*Task requirements:*
Copy out the lines below without any change, starting from the line containing "Task: Select 限价 limit order type" and continuing up to and including the line containing "point(254,243)".

*Materials provided:*
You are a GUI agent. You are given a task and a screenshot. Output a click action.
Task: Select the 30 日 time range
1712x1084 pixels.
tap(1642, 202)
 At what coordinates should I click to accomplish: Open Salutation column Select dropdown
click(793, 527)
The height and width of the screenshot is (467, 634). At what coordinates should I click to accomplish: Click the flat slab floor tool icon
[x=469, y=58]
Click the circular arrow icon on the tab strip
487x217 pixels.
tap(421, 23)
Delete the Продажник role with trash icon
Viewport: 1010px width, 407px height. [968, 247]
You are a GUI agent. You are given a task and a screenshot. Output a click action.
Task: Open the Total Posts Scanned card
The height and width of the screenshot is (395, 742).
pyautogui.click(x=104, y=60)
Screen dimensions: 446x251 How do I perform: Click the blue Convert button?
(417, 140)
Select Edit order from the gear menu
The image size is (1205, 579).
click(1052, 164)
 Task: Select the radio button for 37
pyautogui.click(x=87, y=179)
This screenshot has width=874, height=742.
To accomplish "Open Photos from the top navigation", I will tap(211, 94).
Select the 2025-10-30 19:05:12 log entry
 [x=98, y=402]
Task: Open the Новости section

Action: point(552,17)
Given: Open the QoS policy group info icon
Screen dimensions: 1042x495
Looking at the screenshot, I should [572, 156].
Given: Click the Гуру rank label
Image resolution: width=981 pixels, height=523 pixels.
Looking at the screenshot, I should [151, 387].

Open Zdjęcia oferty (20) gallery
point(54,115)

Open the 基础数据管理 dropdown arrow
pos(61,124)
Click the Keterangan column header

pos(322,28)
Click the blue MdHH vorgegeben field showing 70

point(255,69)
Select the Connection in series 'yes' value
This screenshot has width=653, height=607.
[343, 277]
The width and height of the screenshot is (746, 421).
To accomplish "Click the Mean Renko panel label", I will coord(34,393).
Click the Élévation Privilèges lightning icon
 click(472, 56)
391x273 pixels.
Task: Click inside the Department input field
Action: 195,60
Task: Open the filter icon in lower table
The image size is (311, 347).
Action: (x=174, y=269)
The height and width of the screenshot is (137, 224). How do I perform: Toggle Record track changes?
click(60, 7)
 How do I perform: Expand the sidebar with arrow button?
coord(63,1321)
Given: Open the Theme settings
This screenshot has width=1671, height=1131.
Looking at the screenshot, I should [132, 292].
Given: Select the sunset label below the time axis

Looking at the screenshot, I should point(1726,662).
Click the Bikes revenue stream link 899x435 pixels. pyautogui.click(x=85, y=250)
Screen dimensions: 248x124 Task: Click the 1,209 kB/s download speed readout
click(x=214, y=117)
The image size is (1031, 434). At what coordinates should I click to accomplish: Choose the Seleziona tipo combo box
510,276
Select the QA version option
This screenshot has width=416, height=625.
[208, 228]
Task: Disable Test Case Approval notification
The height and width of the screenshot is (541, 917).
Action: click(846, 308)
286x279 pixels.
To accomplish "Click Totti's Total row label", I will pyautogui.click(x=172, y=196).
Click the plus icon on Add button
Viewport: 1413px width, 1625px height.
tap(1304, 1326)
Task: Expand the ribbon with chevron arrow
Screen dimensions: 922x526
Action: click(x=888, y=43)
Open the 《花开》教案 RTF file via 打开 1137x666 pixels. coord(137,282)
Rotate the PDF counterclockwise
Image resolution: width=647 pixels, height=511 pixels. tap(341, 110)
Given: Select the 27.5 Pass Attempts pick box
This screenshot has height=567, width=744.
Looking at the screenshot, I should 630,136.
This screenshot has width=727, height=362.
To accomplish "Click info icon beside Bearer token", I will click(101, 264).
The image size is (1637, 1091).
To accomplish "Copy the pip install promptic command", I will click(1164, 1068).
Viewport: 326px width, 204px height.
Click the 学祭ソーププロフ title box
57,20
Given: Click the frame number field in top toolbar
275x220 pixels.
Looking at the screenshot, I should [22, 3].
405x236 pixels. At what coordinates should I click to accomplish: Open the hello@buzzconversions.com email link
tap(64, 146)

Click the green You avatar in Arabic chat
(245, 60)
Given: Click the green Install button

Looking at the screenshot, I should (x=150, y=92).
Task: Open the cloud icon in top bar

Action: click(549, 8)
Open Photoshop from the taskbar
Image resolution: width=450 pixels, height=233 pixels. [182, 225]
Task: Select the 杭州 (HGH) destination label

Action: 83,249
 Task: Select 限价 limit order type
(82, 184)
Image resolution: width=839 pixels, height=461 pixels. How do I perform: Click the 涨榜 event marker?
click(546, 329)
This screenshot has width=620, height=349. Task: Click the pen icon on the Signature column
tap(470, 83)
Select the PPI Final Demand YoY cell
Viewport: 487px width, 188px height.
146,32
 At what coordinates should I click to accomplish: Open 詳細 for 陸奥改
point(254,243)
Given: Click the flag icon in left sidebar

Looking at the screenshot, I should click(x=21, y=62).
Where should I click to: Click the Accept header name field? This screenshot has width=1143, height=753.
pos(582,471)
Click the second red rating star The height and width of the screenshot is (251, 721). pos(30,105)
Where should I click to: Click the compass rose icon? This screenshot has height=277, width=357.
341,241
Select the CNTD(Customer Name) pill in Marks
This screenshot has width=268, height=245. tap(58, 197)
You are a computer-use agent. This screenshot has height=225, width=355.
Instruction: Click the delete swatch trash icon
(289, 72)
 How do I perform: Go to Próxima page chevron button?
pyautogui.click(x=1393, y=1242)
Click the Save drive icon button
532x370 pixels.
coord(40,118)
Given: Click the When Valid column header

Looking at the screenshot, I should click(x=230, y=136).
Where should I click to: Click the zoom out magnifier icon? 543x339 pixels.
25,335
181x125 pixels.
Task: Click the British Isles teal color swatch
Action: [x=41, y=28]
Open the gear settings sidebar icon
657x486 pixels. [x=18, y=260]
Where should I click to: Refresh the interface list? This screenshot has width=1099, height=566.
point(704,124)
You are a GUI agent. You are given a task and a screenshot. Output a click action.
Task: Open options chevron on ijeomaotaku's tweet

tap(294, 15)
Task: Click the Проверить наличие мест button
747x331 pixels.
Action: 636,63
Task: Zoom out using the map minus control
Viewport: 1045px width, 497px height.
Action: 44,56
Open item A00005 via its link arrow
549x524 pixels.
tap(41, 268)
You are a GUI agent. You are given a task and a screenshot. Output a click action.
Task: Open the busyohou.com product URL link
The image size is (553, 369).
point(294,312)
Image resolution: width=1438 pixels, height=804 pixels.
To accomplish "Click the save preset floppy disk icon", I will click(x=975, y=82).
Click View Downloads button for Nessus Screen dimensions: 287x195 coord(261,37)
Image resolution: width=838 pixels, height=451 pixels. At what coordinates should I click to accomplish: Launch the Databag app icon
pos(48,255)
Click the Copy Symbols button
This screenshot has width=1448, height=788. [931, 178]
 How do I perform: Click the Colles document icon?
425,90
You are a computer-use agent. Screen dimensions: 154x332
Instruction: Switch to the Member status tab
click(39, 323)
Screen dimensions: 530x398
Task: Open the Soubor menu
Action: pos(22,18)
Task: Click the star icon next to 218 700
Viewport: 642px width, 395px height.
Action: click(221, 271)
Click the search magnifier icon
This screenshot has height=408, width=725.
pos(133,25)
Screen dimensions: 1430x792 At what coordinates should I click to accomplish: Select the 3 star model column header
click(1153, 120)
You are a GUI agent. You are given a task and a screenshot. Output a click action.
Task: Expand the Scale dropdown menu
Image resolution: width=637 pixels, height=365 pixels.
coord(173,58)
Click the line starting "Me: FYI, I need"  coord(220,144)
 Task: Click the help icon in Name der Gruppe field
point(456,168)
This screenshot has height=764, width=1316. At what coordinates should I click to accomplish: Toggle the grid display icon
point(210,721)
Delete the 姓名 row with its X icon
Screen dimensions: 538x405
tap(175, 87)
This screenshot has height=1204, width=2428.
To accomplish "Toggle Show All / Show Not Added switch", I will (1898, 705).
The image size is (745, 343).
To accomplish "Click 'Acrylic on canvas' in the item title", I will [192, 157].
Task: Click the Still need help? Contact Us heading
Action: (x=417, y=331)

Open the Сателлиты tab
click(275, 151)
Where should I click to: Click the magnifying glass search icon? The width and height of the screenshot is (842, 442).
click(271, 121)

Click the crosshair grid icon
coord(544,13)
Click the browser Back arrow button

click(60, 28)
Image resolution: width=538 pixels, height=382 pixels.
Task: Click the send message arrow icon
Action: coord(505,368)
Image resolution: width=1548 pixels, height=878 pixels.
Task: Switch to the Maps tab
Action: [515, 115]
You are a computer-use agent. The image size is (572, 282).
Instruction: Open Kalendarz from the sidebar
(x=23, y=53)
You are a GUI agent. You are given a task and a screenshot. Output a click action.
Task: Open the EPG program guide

*Answer to the task:*
 Task: Select 限价 limit order type
(82, 184)
Image resolution: width=839 pixels, height=461 pixels. How do I perform: Click the 涨榜 event marker?
click(546, 329)
This screenshot has width=620, height=349. Task: Click the pen icon on the Signature column
tap(470, 83)
Select the PPI Final Demand YoY cell
Viewport: 487px width, 188px height.
146,32
 At what coordinates should I click to accomplish: Open 詳細 for 陸奥改
point(254,243)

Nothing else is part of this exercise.